Segment Open

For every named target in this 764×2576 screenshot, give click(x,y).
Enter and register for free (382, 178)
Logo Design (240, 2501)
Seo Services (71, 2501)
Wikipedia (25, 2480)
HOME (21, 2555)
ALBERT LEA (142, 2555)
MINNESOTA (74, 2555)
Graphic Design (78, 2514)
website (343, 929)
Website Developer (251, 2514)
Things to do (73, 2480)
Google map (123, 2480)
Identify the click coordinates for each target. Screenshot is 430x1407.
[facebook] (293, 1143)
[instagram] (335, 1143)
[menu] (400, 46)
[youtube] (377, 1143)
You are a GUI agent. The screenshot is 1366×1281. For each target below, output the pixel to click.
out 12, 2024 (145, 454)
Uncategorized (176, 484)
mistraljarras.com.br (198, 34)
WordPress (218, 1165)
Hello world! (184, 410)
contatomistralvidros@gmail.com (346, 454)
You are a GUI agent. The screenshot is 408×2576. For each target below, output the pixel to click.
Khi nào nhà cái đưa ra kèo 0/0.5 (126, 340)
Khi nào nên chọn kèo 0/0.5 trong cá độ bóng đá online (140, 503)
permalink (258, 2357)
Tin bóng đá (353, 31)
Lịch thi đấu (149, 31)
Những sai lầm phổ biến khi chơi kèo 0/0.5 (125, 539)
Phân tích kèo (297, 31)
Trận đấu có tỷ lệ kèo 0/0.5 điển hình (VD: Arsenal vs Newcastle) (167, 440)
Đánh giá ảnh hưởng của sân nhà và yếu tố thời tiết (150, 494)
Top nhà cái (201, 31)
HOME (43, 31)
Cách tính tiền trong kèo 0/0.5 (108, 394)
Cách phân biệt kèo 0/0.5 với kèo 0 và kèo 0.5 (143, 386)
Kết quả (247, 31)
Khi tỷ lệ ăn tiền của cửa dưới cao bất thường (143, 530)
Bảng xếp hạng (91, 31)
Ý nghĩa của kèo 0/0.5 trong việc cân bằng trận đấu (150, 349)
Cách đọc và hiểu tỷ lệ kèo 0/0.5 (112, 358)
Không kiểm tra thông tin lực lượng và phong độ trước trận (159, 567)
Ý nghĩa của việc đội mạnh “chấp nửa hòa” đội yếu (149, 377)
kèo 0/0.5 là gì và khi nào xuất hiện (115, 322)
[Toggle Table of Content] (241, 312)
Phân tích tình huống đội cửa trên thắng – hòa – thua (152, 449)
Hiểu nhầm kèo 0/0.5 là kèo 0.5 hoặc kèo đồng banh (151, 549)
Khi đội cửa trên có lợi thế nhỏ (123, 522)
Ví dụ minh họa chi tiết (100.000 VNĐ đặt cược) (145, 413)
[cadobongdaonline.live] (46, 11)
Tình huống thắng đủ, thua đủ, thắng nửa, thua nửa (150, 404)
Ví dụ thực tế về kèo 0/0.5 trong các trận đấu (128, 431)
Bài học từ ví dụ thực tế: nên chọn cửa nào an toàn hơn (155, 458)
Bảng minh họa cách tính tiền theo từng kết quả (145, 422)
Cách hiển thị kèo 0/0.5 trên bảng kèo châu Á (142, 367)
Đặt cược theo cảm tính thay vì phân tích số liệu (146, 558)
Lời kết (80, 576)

Segment Closed

[Your instructions] In the entries above, find the line holding "You are a GUI agent. The screenshot is 1366×1281." and the line holding "contatomistralvidros@gmail.com (346, 454)"; print both of them and every line between, exactly, and nothing else.

[Output of the task]
You are a GUI agent. The screenshot is 1366×1281. For each target below, output the pixel to click.
out 12, 2024 (145, 454)
Uncategorized (176, 484)
mistraljarras.com.br (198, 34)
WordPress (218, 1165)
Hello world! (184, 410)
contatomistralvidros@gmail.com (346, 454)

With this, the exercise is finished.